→ **EXERCISE PROMPT**
Gather every line of the material below that contains the string "plus", and copy each one. Case counts.

_ _ _ _ _ _ _

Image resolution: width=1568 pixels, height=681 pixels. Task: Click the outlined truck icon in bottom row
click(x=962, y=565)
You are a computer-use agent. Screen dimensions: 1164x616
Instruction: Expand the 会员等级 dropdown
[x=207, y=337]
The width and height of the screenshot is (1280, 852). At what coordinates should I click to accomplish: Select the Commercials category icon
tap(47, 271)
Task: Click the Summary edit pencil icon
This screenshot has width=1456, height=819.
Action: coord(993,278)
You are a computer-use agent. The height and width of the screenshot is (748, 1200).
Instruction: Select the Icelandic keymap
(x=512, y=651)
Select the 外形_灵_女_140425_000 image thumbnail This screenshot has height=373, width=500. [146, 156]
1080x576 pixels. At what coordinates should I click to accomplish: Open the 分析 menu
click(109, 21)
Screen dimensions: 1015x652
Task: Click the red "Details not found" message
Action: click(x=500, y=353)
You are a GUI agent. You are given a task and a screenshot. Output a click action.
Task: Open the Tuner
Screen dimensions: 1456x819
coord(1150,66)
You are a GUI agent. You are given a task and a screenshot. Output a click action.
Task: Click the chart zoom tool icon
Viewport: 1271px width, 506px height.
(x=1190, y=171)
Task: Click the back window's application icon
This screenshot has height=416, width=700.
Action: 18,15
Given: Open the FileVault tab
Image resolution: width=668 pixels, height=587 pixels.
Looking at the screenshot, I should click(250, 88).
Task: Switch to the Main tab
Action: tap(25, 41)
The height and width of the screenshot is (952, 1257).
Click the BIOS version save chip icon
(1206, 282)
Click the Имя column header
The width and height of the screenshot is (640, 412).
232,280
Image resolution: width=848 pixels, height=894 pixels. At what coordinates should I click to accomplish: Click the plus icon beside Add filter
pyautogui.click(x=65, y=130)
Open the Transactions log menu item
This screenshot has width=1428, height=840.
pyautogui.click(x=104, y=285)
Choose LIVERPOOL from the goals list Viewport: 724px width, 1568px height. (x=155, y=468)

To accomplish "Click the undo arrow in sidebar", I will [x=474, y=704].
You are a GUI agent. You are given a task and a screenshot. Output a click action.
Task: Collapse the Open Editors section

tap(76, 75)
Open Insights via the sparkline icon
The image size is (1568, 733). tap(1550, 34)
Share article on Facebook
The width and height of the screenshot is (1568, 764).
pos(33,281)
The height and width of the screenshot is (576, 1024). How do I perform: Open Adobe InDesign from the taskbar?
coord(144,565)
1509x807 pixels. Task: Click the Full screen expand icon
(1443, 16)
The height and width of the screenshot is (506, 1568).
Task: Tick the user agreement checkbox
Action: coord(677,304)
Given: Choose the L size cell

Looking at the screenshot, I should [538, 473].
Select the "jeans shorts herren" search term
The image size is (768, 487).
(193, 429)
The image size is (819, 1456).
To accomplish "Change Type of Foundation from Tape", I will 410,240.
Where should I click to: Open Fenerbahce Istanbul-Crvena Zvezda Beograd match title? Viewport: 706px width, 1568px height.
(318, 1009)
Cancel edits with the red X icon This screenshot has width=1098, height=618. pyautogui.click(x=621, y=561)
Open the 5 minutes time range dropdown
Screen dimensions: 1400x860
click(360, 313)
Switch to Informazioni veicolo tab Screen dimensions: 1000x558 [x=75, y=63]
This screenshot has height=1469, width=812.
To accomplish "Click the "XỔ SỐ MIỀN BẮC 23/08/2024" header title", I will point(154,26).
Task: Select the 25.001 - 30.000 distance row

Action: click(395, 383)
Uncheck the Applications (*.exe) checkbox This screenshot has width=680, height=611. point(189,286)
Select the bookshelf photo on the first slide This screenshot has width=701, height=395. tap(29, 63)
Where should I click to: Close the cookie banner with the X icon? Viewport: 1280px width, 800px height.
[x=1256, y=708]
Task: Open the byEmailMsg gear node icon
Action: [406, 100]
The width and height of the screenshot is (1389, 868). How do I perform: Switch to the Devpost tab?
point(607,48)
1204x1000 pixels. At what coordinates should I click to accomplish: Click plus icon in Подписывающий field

_ _ _ _ _ _ _

→ **COMPLETED EXERCISE**
Image resolution: width=848 pixels, height=894 pixels. At what coordinates should I click to accomplish: Click the plus icon beside Add filter
1204x1000 pixels. At what coordinates should I click to accomplish: Click plus icon in Подписывающий field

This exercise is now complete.